Conclusions: In most families with TAAD, a diagnosis still relies on measuring the diameter of the thoracic aorta. We show that a substantial number of previously unknown cases of aortic dilatation can be identified by screening family members. It is, however, not possible to consider anyone free of the condition, even if the aortic diameter is normal, especially at a younger age.

Background. In families with an inherited form of non-syndromic thoracic aortic disease (TAAD), aortic diameter alone is not a reliable marker for disease occurrence or progression. To identify other parameters of aortic function, we studied aortic stiffness in families with TAAD. We also compared diameter measurements obtained by transthoracic echocardiography (TTE) and magnetic resonance imaging (MRI).

Methods. Seven families, including 116 individuals, with non-syndromic TAAD, were studied. The aortic diameter was measured by TTE and MRI. Aortic stiffness was assessed as local distensibility in the ascending aorta and as regional and global pulse wave velocity (PWV). Individuals with a dilated thoracic aorta (n = 21) were compared with those without aortic dilatation (n = 95).

Results. Ascending aortic diameter measured by TTE strongly correlated with the diameter measured by MRI (r² = 0.93). The individuals with dilated aortas were older than those without dilatation (49 vs 37 years old). Ascending aortic diameter increased and distensibility decreased with increasing age; while, PWV increased with age and diameter. Some young subjects without aortic dilatation showed increased aortic stiffness. Individuals with a dilated thoracic aorta had significantly higher PWV and lower distensibility, measured by MRI than individuals without dilatation.

Conclusions. Diameters measured with TTE agree with those measured by MRI. Aortic stiffness might be a complementary marker for aortic disease and progression when used with aortic diameter, especially in young individuals.

Background: Mutations in MYLK cause non- syndromic familial thoracic aortic aneurysms and dissections (FTAAD). Very little is known about the phenotype of affected families. We sought to characterize the aortic disease and the presence of other vascular abnormalities in FTAAD caused by a deletion in MYLK and to compare thoracic aortic diameter and stiffness in mutation carriers and non-carriers.

Methods: We studied FTAAD in a 5-generation family that included 19 living members. Exome sequencing was performed to identify the underlying gene defect. Aortic elastic properties measured by TTE, MRI and pulse wave velocity were then compared between mutation carriers and non-carriers.

Results: Exome sequencing led to the identification of a 2-bp deletion in MYLK (c3272_ 3273del, p. Ser1091*) that led to a premature stop codon and nonsense-mediated decay. Eleven people were mutation carriers and eight people were non-carriers. Five aortic ruptures or dissections occurred in this family, with two survivors. There were no differences in aortic diameter or stiffness between carriers and non-carriers of the mutation.

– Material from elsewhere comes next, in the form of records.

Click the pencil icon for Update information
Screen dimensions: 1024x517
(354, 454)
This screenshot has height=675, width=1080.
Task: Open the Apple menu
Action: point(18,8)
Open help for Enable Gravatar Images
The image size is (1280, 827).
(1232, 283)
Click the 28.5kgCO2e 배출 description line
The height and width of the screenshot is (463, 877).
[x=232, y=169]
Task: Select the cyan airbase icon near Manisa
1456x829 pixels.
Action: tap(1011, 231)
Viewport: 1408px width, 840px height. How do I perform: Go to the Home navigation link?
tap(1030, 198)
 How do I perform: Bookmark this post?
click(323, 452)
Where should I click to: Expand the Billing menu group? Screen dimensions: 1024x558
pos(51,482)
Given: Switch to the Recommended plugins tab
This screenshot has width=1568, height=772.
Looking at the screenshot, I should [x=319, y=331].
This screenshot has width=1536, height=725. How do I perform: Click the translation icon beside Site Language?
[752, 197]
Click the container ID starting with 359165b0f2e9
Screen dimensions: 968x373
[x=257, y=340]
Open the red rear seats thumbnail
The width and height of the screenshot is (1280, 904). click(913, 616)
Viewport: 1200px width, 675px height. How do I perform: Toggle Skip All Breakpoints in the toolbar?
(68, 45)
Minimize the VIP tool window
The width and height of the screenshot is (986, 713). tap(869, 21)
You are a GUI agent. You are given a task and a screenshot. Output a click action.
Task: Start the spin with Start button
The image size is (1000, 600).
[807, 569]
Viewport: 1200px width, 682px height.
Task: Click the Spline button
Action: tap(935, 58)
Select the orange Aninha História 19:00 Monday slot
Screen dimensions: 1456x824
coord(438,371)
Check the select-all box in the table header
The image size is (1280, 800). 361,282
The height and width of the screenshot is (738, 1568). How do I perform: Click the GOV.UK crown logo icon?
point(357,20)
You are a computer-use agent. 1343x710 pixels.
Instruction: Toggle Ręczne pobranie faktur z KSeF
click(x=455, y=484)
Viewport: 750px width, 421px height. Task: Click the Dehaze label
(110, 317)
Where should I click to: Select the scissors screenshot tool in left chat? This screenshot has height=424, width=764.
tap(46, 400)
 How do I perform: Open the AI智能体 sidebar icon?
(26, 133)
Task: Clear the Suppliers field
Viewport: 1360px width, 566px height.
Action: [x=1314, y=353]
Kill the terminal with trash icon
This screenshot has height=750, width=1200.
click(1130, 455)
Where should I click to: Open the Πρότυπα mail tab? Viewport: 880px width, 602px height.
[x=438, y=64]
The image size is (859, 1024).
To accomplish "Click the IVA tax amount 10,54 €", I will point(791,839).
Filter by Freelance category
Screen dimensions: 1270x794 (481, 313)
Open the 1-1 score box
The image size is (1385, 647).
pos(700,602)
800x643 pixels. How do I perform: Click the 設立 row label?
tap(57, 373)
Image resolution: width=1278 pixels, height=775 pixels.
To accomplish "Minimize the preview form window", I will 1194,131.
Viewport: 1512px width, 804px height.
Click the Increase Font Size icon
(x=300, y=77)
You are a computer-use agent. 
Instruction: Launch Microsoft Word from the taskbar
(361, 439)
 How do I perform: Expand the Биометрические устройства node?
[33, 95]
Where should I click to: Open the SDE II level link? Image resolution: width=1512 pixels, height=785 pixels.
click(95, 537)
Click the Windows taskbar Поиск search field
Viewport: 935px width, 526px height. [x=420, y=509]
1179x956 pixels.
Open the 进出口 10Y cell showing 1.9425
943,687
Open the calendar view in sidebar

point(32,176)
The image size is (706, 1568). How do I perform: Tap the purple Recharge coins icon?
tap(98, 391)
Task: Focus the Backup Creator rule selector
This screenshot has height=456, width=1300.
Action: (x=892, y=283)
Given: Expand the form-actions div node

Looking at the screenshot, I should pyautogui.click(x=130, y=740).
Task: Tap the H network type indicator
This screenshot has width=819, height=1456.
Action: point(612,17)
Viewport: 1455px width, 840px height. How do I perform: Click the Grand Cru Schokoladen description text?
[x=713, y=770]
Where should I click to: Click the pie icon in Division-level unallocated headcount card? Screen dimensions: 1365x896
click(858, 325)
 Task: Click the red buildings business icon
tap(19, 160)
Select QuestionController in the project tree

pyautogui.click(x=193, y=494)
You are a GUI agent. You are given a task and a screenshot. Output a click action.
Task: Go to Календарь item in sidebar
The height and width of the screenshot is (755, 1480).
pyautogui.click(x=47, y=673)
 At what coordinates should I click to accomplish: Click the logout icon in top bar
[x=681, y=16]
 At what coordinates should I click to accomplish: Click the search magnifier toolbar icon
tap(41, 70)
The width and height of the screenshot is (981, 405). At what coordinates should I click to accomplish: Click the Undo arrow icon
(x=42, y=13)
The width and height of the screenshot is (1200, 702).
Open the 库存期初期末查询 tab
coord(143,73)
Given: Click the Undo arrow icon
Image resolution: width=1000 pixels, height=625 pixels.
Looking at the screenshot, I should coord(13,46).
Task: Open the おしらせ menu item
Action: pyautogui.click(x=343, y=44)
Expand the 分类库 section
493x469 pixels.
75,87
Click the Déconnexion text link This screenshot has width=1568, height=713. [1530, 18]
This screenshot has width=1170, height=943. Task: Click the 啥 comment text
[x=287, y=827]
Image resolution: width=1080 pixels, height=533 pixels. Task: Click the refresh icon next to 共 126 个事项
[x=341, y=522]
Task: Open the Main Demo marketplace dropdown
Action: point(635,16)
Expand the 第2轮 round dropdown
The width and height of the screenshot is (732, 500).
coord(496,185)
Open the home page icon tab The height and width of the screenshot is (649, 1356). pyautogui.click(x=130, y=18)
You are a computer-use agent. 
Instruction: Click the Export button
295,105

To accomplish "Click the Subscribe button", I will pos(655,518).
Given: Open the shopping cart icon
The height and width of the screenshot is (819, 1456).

Conclusions: Individuals carrying this deletion in MYLK have a high risk of presenting with an acute aortic dissection or rupture. Aortic events occur over a wide range of ages and are not always preceded by obvious aortic dilatation. Aortic elastic properties do not differ between carriers and non-carriers of this mutation, rendering it uncertain whether and when carriers should undergo elective prophylactic surgery.